Public secondary school in Oak Creek, Wisconsin, United States

Oak Creek High School is a public four-year high school located in Oak Creek, Wisconsin. It is the sole high school of the Oak Creek-Franklin Joint School District, and one of the largest public schools in the state.

== History ==
Oak Creek High School was built in 1961 at a cost of over $3 million. The school was renovated in 2001 alongside additions. In 2012 the football stadium was enlarged and fitted with synthetic turf. In 2017 the Ninth Grade Center was completed, costing $36 million. In 2021 the Oak Creek Performing Arts Education Center was completed, alongside renovated and new career and technical education facilities.

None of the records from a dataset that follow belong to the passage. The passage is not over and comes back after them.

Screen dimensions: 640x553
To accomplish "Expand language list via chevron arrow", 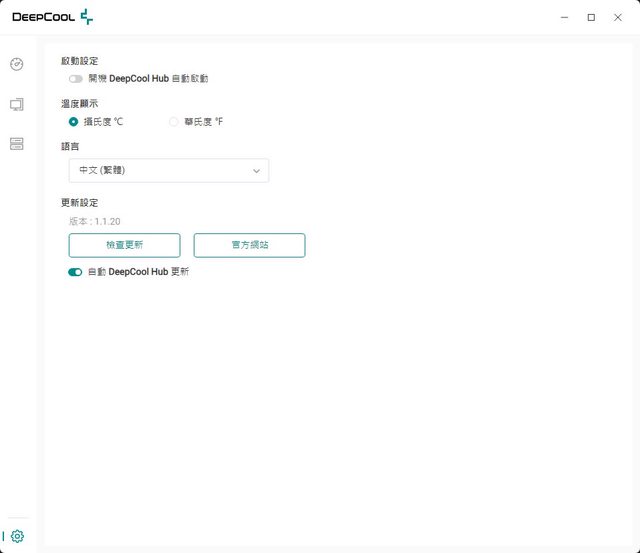I will (x=256, y=171).
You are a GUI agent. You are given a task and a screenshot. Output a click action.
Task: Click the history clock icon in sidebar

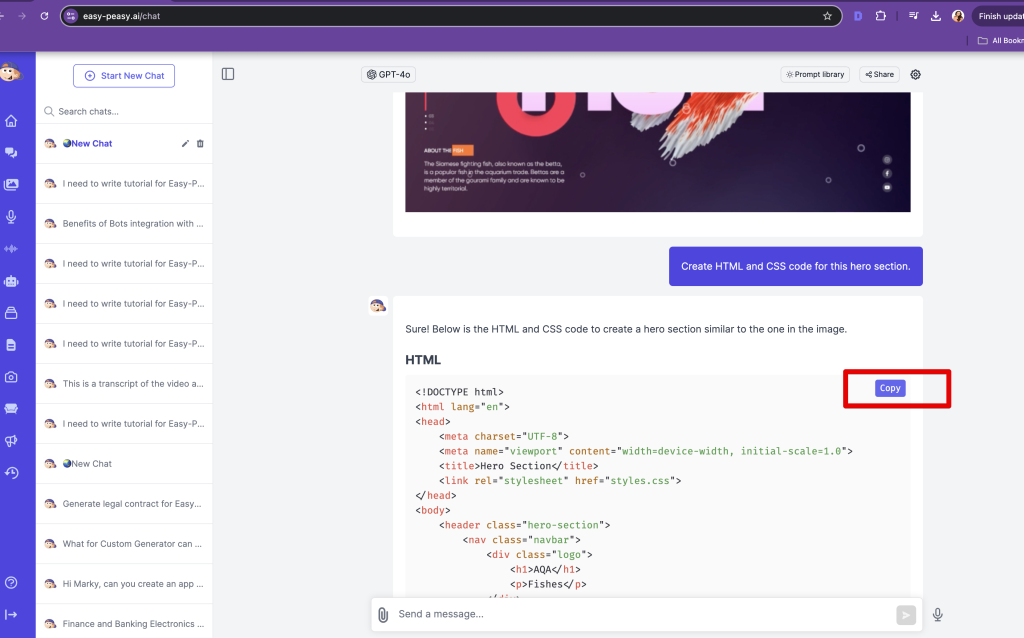[11, 473]
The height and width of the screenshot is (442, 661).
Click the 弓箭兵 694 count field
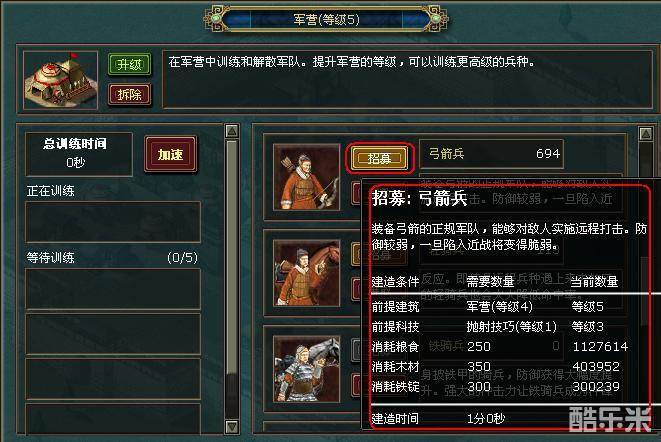click(x=492, y=154)
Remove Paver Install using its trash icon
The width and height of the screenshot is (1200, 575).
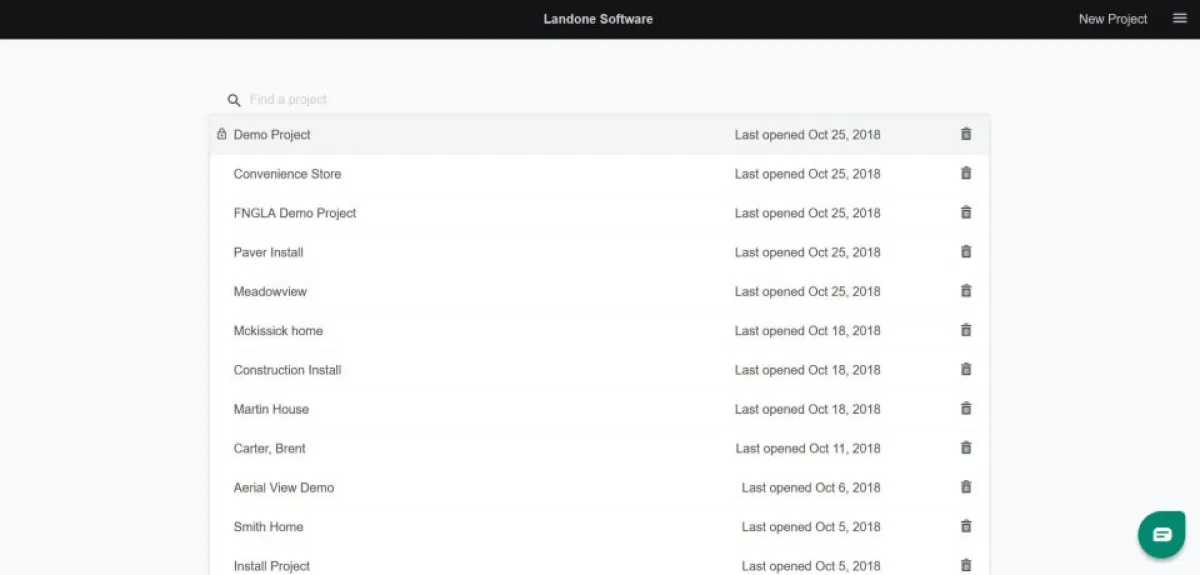pyautogui.click(x=966, y=252)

The high school was involved in a federal lawsuit, Butler v. Oak Creek-Franklin School District, 172 F.Supp.2d 1102, involving the school's athletic code. The case involved claims for violation of constitutional due process and state constitutional rights arising from suspension of a high school student.

Assistant Principal Kimberly Leannais kept her job following her 3rd OWI in 2017.

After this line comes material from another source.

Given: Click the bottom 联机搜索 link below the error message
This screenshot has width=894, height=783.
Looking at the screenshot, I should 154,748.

Michael Jossie, a former special education teacher and basketball coach, pleaded guilty of second degree sexual assault of a child (under 16 years of age). Jossie was caught by cleaning staff engaging in sexual activity with a female student after school.

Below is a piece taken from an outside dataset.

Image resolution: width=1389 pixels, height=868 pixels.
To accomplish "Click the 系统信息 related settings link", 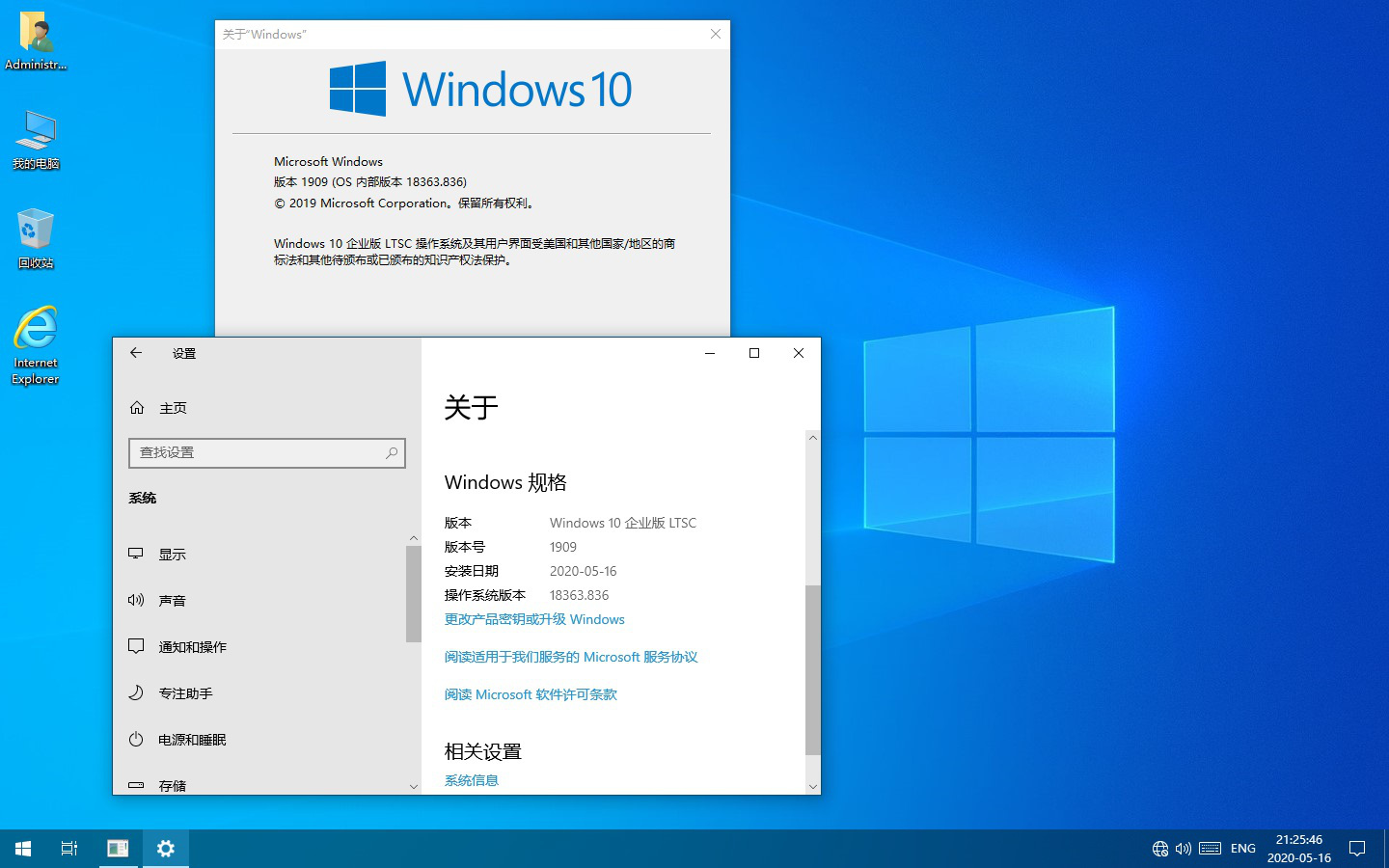I will click(x=472, y=780).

Rachel Goodle is a former teacher at Oak Creek High School who became the subject of controversy and a police investigation regarding her inappropriate relationship with a student. The case was brought to light when the Oak Creek Police Department referred it to the Milwaukee County District Attorney's office for criminal charges. Chief David Stecker of the Oak Creek Police Department confirmed that they conducted an investigation into the alleged actions of Rachel Elizabeth Goodle and the student involved, who was a 14-year-old freshman. As a result of their investigation, the case was subsequently referred to the Milwaukee County District Attorney's office for further review. Upon questioning by the OCPD regarding the rumors of an inappropriate relationship between himself and Goodle, the student reportedly confirmed that "something did happen." This acknowledgment added weight to the ongoing investigation and the seriousness of the allegations. The criminal complaint specified that the surveillance footage provided visual evidence of what appeared to be a "close relationship" between Rachel Goodle and the student in question. Notably, the footage captured a specific incident on December 2, 2022. Rachel Goodle filed a lawsuit against the school district with the intention of preventing the release of public records pertaining to her conduct. This legal action was in response to a records request from FOX6 News, which sought access to relevant documents. The lawsuit highlighted the complexity and sensitivity surrounding the case, as both legal and ethical considerations came into play in relation to the handling of public information and the preservation of the accused's rights.

==Athletics==

Oak Creek High School offers the following sports:

- Boys' football
- Boys' cross country
- Boys' soccer
- Boys' basketball
- Boys' hockey
- Boys' swim & dive
- Boys' wrestling
- Boys' tennis
- Boys' track and field
- Boys' golf
- Boys' volleyball
- Boys' baseball
- Girls' swimming and diving
- Girls' tennis
- Girls' cross country
- Girls' volleyball
- Girls' basketball
- Girls' hockey
- Girls' gymnastics
- Girls' track & Field
- Girls' soccer
- Girls' softball
- Pom poms
- Cheerleading

OCHS won a state championship in boys' cross country in 1978.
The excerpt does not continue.